Published online by Cambridge University Press:  21 November 2017

R. Logan Jones
Department of Internal Medicine, University of Nebraska Medical Center, Omaha, Nebraska
Harlan R. Sayles
Department of Biostatistics, University of Nebraska Medical Center, Omaha, Nebraska
Paul D. Fey
Department of Pathology and Microbiology, University of Nebraska Medical Center, Omaha, Nebraska
Mark E. Rupp*
Department of Internal Medicine, University of Nebraska Medical Center, Omaha, Nebraska
Address correspondence to Mark E. Rupp, 985400 Nebraska Medical Center, Omaha, NE 68198; (



To identify clinical variables that influence blood culture volume recovery


Retrospective chart review and linear model analysis


A 621-bed Academic Medical Center with a Clinical Laboratory that processes 20,000+ blood cultures annually and dedicated phlebotomy staff for venipuncture


Consecutive patients requiring blood culture


Over a 6-day period, blood volume was determined in 568 culture bottles from 128 unique adult patients, and clinical data from the time of phlebotomy were extracted from hospital electronic medical records.
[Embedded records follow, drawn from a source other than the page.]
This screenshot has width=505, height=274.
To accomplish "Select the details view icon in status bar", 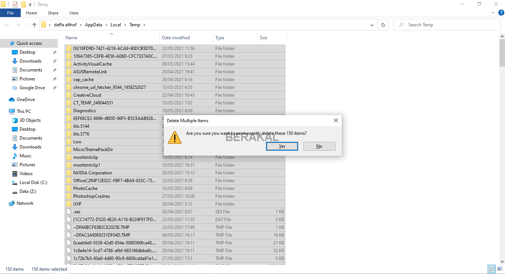I will 492,269.
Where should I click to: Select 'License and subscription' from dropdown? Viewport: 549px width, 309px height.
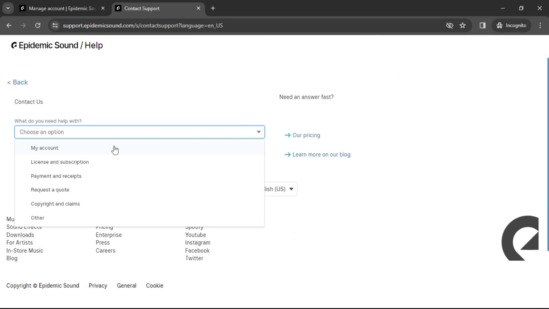point(59,161)
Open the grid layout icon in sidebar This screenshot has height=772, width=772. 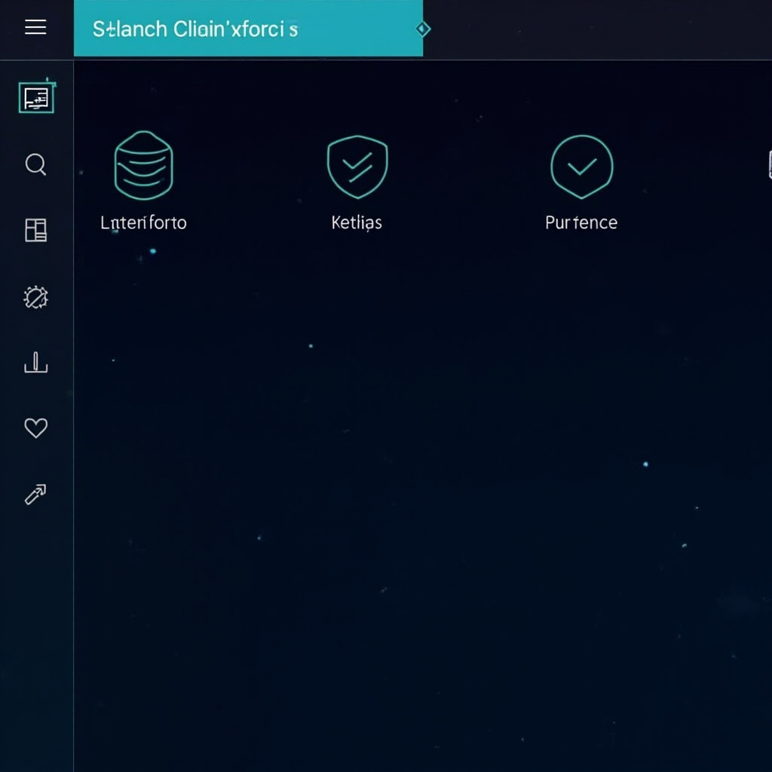(35, 231)
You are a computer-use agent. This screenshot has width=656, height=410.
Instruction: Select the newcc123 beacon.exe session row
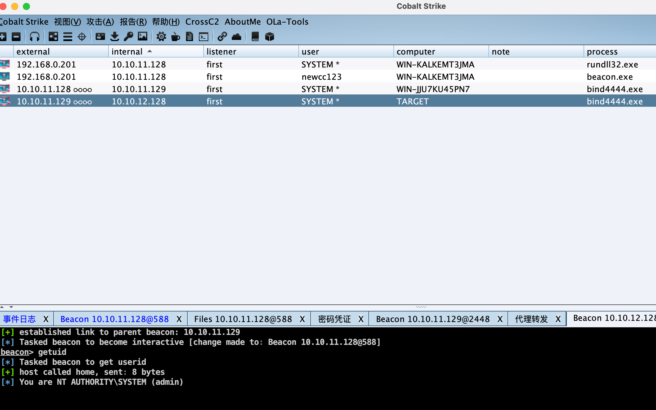tap(321, 77)
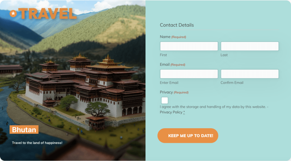Focus the First name input field

(x=189, y=46)
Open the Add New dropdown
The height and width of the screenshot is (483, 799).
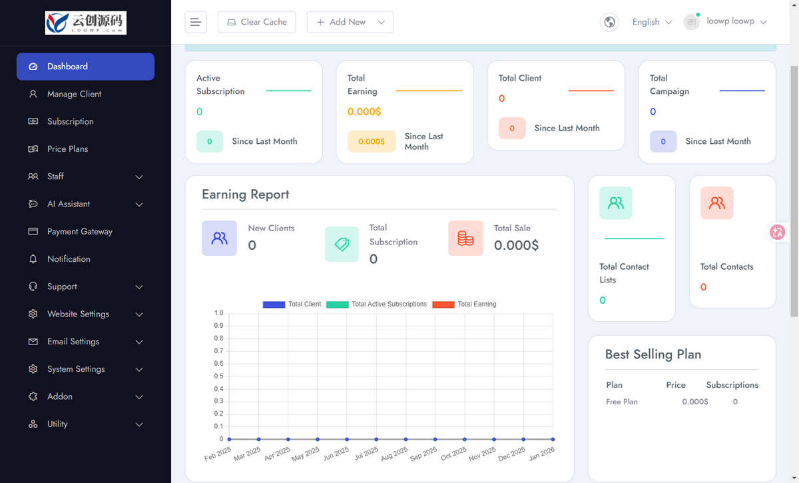pos(350,22)
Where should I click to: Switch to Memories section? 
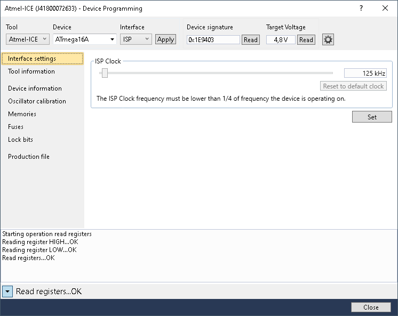(22, 114)
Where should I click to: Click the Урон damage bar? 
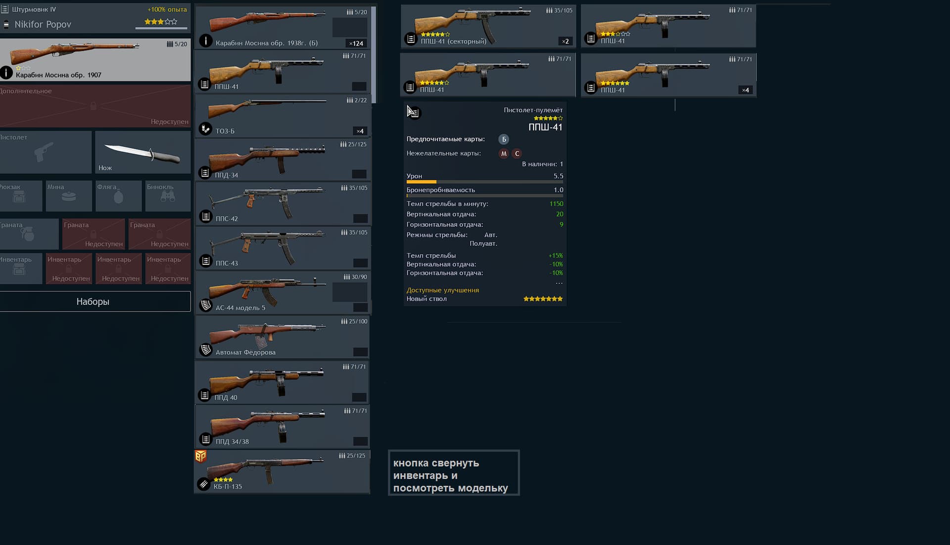coord(484,182)
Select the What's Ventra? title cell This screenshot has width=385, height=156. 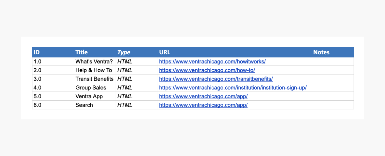(x=95, y=61)
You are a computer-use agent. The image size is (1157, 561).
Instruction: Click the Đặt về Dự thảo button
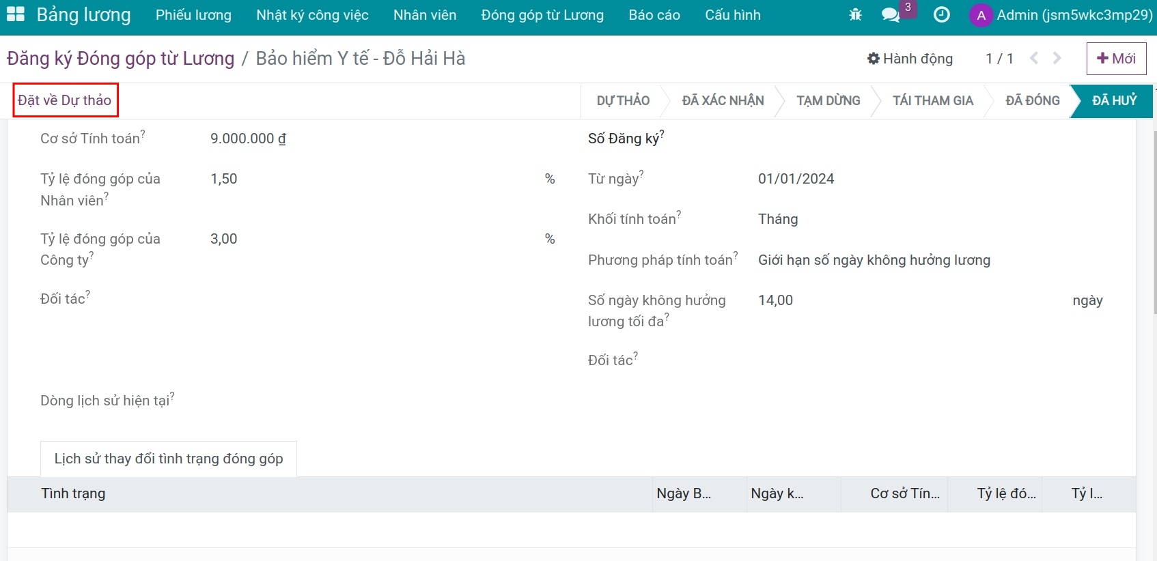65,100
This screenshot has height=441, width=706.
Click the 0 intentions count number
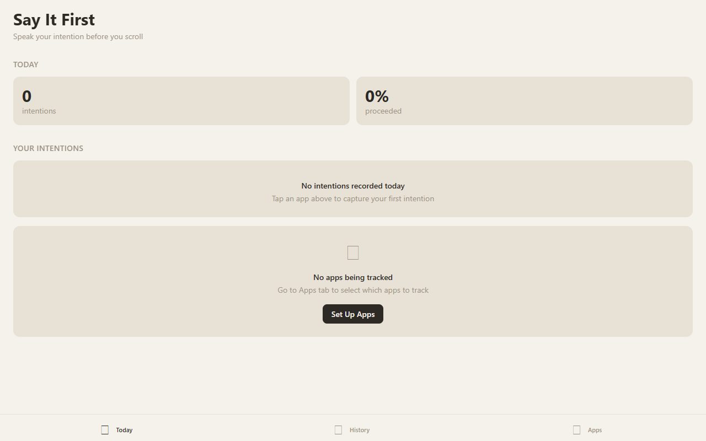[x=27, y=96]
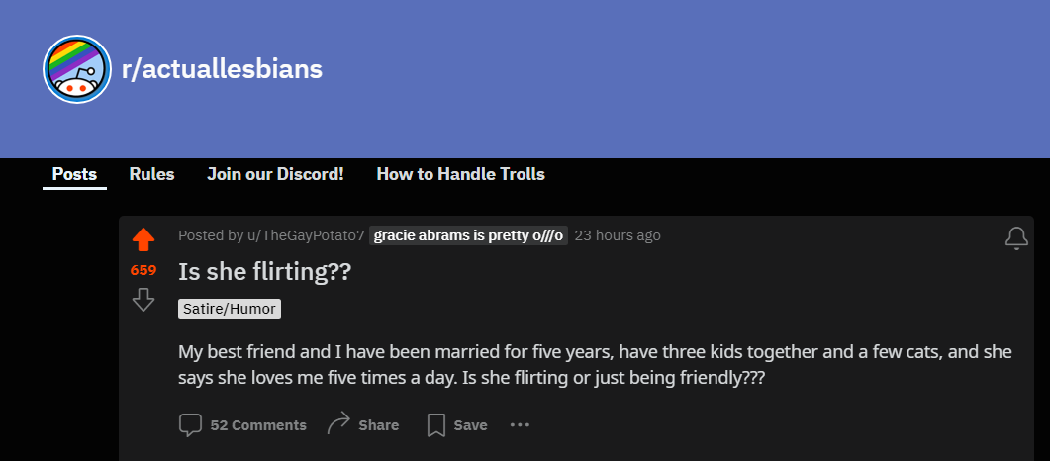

Conditional hierarchical linear models with random effects for patient and phlebotomy occasion were utilized to analyze correlations between values collected from the same patient and during the same phlebotomy occasion.


Blood samples obtained from a central venous catheter yielded, on average, 2.53 mL more blood (95% CI, 1.63–3.44 mL; P<.001) than those from peripheral venipuncture, and aerobic bottles contained 0.38 mL more blood (95% CI, 0.1–0.67 mL; P=.009) than the anaerobic bottles. The remaining clinical variables (eg, hospital department, patient age, body mass index, gender, mean arterial pressure, concomitant systemic antibiotic use, and Charlson comorbidity index score) failed to reach statistical significance (P<.05) in relation to volume.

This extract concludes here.